### What to work on
1 - In the text on attorney-client privilege in born-digital collections, who exercises the right to privileged information?
2 - Go on with the text on attorney-client privilege in born-digital collections, picking up after its final sentence.

### Supplied text
■ ■ ■

Legal and Ethical Considerations for Providing Access to Born-Digital Collections: Attorney-Client Privilege

This blog is part three of a series comprising a set of primers that address ten complex legal and ethical issues encountered when providing access to born-digital archival records. The guidance is grounded in two foundational beliefs: 1. There is a potential to harm individuals, communities, and institutions if access is not thoughtfully and strategically viewed through an ethical and legal lens; and 2. It is not ethical to restrict access unnecessarily. For more information see: https://osf.io/ketr7/.


The Seeley G. Mudd Manuscript Library of Princeton University in their Guide to the American Civil Liberties Union Records defines attorney-client privilege as “any document reflecting an exchange with a client or a potential client (including but not limited to: written correspondence, memoranda to the file, notes, or any other report of communication to or from a client or potential client) made for the purpose of furnishing or obtaining professional legal advice and assistance” (Seeley J. Mudd Manuscript Library 2020). This common law applies equally to records that are from open or closed cases, but not to any documents filed in court, which are public(1). For attorney-client privilege, the right to the privileged information is exercised by the client.

■ ■ ■

### Stored rows
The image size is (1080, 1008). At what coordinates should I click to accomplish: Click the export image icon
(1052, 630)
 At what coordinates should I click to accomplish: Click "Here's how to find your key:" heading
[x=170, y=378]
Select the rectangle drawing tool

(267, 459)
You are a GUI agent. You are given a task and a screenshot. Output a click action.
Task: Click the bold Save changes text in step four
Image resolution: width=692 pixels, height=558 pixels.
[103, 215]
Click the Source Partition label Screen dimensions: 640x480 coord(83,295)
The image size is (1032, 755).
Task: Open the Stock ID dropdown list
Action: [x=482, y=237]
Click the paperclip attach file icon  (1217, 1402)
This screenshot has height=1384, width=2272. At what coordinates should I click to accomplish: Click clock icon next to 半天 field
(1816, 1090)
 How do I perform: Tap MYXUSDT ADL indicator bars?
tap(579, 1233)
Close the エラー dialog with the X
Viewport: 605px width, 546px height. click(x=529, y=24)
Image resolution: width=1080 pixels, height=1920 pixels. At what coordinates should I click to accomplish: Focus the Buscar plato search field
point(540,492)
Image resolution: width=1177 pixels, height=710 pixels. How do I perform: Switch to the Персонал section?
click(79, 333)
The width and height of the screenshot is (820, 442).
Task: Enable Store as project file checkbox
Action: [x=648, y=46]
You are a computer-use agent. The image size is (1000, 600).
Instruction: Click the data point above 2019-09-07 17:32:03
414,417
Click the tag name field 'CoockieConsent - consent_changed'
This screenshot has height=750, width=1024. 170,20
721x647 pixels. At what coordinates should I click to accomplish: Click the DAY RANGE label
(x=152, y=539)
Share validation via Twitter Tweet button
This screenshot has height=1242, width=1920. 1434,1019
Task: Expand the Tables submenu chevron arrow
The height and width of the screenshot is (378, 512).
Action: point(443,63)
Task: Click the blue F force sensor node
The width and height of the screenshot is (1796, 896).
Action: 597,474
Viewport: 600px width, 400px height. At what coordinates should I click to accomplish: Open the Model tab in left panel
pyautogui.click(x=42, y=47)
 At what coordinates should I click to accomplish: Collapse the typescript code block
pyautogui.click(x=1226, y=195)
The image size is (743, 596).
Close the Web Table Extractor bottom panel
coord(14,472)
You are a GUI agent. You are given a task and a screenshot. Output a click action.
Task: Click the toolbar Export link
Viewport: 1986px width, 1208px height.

■ ■ ■

### Expected answers
1 - The client exercises the right to the privileged information.

2 -
In addition to attorney-client privilege, attorney work product is a broader category of records that includes any material prepared for litigation, and not just by the attorney (Briston 2016). For these records, right to access is controlled by the attorney, but usually by the time they make it to an archival repository this right has been transferred to the repository via a deed of gift or similar record. 

There is not a law that defines the duration of attorney-client privilege, thus people in the legal profession dispute its expiration, starting with the question of whether it expires at all. Some have made suggestions for changes in legal ethic codes for reasonable exemptions or better defining when attorney-client privilege ends, since there has been little direction for the courts or ethics committees (Hobbs 1992).

Given the breadth of interpretation and context required to determine when and where attorney-client privilege applies, there is not broad agreement on how to handle attorney-client privilege in archives. In fact, lawyers are often advised to refrain from archival donations, leaving a large gap in the historical record of an important part of our justice system. Many bar associations have ruled against donating files to archives (Hobbs 1992). If lawyers’ papers make it to a special collections repository, it is often because an heir donated them, but some lawyers donate their own papers at their own risk.

Law firms have some common records management practices. Attorneys often return files to clients or destroy closed files on a retention schedule. Other catalysts for review or destruction in the legal records management lifecycle include when the representation terminates, the lawyer retires or dies, or the law firm dissolves.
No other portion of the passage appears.